Roll Out the Ad Hominem Attacks

In his blog post this morning, Joe Hodnicki fires a fusillade of complaints about AALL operations, and piles on with attacks on executive board members and members of the association’s staff. [This is where I state that I am a recently seated executive board member. It is not within my duties or authority to respond to his comments about sponsorships or specific complaints about staff. However, as both an executive board member and one of several thousand association members, it is well within my personal authority to respond to personal attacks on board members including myself, and his musings about the nominations process and the rules governing the association. I would also state that in all my dealings with association staff over many years, they have never exhibited anything less than professional and courteous behavior]

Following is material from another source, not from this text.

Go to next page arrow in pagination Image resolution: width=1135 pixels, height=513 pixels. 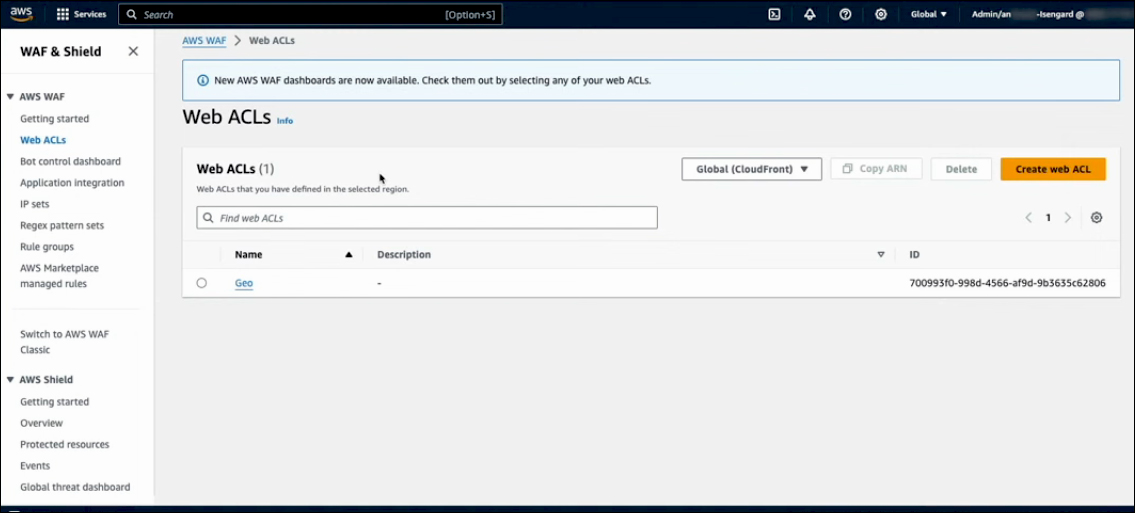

Board members may have any number of reasons to give their time to service for the association, just as do committee members, chairs, and other volunteers at association functions. Such service may be personally rewarding in terms of a sense of accomplishment; it may bring one closer to a group of people who share common goals; it may provide experience that is transferable into one’s current or a desired position. In no case, however, is willingness to serve out of a desire for personal fiscal enrichment – all these positions are unpaid. It is in no case a desire to create a fiefdom – ours is a nonprofit organization and there is no profit-sharing plan to reap. And there are no promises, implied or explicit, made by any board member except to carry out one’s fiduciary duties to the association to the best of one’s ability.

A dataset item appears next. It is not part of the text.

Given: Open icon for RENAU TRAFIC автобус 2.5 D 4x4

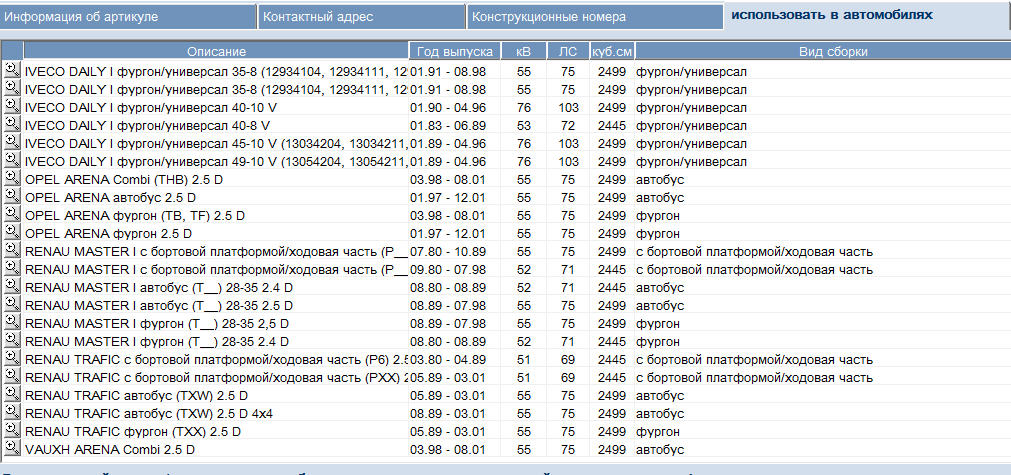Looking at the screenshot, I should click(x=11, y=413).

I take Joe’s question of “Who created these administratively convenient AALL ‘rules’?” as one he creates to enable him to launch his attack, rather than one to which he genuinely seeks an answer. Of course, our bylaws are ultimately ratified by members and our administrative rules are approved by the executive board, as is the case for nearly all nonprofit corporations.

Reasonable people may disagree about whether any version of bylaws or rules is the best one possible; and members are always free to seek changes to the bylaws and policies; to vote for candidates or withhold voting if none of the candidates is appealing. But let’s not assume that our members in general, including those who serve in elected or appointed office, or our staff are acting because of hidden and ulterior motives.